_EXERCISE DETAILS:_ Your answer should be only the lines below from the one with "Open the user profile icon" to the one with "Task: Click the navigator", repeated exactly, ends included.

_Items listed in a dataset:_
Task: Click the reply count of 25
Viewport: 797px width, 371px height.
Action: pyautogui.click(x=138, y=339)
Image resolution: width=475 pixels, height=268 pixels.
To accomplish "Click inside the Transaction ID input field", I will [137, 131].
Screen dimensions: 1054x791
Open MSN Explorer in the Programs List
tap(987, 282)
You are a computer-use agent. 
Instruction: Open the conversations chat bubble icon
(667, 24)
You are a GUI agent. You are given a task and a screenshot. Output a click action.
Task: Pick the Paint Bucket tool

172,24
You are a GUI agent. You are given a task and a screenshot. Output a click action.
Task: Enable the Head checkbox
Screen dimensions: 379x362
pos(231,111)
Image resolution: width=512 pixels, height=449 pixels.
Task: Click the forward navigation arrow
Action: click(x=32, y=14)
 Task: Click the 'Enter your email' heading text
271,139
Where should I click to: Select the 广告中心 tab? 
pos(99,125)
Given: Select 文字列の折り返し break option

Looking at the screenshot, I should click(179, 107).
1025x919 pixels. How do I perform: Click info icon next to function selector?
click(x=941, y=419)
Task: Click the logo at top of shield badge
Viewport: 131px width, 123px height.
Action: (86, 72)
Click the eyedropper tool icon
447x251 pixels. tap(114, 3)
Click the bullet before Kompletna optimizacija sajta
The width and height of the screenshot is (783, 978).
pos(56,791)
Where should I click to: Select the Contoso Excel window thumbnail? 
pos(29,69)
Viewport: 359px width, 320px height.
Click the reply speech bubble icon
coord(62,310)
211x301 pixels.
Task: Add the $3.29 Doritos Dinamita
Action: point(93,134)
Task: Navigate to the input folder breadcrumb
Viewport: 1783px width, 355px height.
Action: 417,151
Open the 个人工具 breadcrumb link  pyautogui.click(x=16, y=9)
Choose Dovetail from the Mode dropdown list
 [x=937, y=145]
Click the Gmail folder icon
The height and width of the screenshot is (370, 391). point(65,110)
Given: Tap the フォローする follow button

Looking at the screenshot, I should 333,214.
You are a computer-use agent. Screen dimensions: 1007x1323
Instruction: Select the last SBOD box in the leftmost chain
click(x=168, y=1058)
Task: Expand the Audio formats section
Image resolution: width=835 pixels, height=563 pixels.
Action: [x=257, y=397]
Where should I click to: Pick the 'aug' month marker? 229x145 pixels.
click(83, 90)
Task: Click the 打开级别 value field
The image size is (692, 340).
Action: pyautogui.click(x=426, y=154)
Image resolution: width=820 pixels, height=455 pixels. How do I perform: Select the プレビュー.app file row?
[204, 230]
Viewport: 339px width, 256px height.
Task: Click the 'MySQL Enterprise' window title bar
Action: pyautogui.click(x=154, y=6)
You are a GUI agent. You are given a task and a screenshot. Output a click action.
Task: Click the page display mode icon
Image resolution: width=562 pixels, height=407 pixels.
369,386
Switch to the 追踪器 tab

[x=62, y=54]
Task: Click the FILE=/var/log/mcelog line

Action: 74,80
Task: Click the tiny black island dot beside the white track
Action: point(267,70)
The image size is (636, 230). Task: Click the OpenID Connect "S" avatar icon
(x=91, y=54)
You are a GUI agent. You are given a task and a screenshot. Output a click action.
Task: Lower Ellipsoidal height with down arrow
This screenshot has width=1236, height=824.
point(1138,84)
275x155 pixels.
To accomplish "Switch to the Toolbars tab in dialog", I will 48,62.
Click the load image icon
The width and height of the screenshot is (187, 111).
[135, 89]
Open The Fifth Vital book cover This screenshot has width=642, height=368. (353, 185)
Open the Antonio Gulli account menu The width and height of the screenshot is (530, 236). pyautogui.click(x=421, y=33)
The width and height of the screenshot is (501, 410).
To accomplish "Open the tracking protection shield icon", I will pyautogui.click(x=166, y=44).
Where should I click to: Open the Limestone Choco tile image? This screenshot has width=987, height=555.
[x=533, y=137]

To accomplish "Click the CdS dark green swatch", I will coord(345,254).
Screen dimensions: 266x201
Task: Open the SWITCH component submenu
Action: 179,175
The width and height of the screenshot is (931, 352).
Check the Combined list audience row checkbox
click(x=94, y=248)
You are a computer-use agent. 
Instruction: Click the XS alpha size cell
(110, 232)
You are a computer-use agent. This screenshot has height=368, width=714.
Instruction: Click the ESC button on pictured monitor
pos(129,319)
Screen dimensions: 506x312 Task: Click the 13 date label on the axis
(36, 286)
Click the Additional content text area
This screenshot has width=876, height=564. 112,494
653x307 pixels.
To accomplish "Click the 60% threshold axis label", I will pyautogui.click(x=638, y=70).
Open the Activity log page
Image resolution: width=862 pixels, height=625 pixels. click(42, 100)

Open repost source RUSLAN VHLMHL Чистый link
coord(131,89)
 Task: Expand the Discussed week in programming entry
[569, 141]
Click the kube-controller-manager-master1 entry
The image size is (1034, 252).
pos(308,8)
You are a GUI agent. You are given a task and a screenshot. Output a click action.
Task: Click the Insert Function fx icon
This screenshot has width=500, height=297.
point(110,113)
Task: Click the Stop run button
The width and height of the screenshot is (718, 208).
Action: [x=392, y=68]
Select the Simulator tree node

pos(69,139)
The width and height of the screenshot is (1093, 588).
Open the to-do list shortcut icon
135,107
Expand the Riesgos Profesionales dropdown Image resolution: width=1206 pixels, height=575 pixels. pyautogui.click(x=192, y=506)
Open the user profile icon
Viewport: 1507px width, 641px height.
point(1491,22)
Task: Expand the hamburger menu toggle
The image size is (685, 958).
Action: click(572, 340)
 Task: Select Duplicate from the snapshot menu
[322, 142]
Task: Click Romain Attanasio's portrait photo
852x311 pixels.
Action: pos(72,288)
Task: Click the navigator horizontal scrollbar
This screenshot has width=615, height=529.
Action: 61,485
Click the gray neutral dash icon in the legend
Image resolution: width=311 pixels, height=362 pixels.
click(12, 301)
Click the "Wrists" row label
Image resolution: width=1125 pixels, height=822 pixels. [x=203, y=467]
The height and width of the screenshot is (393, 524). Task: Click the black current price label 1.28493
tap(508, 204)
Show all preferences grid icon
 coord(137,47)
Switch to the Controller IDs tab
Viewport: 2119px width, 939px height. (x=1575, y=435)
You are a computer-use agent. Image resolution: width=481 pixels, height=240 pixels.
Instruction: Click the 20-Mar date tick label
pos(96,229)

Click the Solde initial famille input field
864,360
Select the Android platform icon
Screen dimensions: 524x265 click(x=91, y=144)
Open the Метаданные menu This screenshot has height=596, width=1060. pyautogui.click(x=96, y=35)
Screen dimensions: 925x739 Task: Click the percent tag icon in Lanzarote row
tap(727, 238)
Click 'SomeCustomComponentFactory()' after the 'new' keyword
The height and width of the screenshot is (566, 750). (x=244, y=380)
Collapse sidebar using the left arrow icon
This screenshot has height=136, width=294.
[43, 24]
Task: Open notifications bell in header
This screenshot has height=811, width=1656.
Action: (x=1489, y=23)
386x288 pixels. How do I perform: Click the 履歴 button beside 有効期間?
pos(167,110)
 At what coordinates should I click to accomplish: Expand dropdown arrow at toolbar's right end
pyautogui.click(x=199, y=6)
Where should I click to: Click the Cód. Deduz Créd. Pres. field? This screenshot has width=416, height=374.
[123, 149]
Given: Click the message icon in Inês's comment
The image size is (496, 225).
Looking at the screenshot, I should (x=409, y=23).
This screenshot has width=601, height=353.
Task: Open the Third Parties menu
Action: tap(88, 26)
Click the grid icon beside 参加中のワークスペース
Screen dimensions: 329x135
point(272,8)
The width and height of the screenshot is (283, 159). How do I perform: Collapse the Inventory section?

_SOLVED PROBLEM:_
Open the user profile icon
Viewport: 1507px width, 641px height.
point(1491,22)
Task: Expand the hamburger menu toggle
The image size is (685, 958).
Action: click(572, 340)
 Task: Select Duplicate from the snapshot menu
[322, 142]
Task: Click Romain Attanasio's portrait photo
852x311 pixels.
Action: pos(72,288)
Task: Click the navigator horizontal scrollbar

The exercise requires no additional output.